Thanks for the comment, Yobaba. The way Kent concludes her review saying that the production “succeeds magnificently” actually made wonder if the points she criticises earlier are in fact just criticism for criticism’s sake — that something for some reason or another needed to be faulted, and those were the points that she found weakest.

It is unfortunate that I am in Europe and therefore unable to see the production, or indeed any other productions at the Oregon festival. I’d very much love to!



Vili Maunula

I am happy to tell you that Mr Chong’s company gave me the chance to read the manuscript for Throne of Blood, and now I am even more interested in seeing the play. It certainly follows Kurosawa quite closely, although not slavishly. At least on the page, especially the characters come across as little different, although that may be simply because the language is quite different, not only because it is (mostly) in English, but also because I think it is a little bit more decorative than Kurosawa’s.

The text includes a number of references to other Kurosawa works. I’m not sure what to think of those, but at least Stray Dog, The Hidden Fortress, The Bad Sleep Well and High and Low got name checked (e.g. a character calls the spiderweb castle a “hidden fortress”, or another talks about his future fearing that he will become a “stray dog”, etc.) I think I also noticed some less direct reference as well, including a line of dialogue that seemed very much to draw its inspiration from the last scene of Ran. Similarly, Chong throws out a few pretty direct references to Shakespeare, which I suppose is appropriate.

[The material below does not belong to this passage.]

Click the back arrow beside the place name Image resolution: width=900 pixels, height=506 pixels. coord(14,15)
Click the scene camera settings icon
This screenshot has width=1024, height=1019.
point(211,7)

It would be very interesting to see how all those actually come together in performance.

Based on the script, this Throne of Blood is a very visual (and aural) work, so as I said, reading the play only made me more interested in actually seeing it. Hopefully, something can be done about that at least on some level (stay tuned, I may have something for you soon).




Regarding “opening night”, Mr. Kurosawa’s personal assistant of 20 years was in attendance, and in his words, “I am sure Kurosawa-san is smiling down on this performance tonight”. According to him, Mr. Chong’s interpretation of the movie was spot on and Kevin Kenerly’s depiction of Washizu was masterful, as was Ako’s “Asaji”. In his opinion there was nothing to criticize even for criticism’s sake. Personally, if I were to complain about anything it would be that the performance was over too quickly. I wanted it to go on … and on and on …

BTW, I want to add that Danforth Comins was also outstanding.




I just read Bill Varble’s review for the Mail Tribune [thank you for posting that link!] and I have to say he has a handle on what this play is all about. Great comments, and great understanding of Ping Chong’s intent. Where the Kent’s comments in the Daily Tiding were picky and rather disparaging, I found that Bill Varble absolutely “got the point” of Chong’s direction. A review well worth reading.



Vili Maunula

I just updated the post with a link to some videos at the festival website. I would especially recommend the preview video, which shows some bits of the actual production.



Vili Maunula

Ping Chong has won at this year’s Falstaff Awards, both as best director and for best script adaptation/dramaturgy for Throne of Blood. Additionally, Christopher Acebo won for scenic design and Darren McCroom for best lighting design.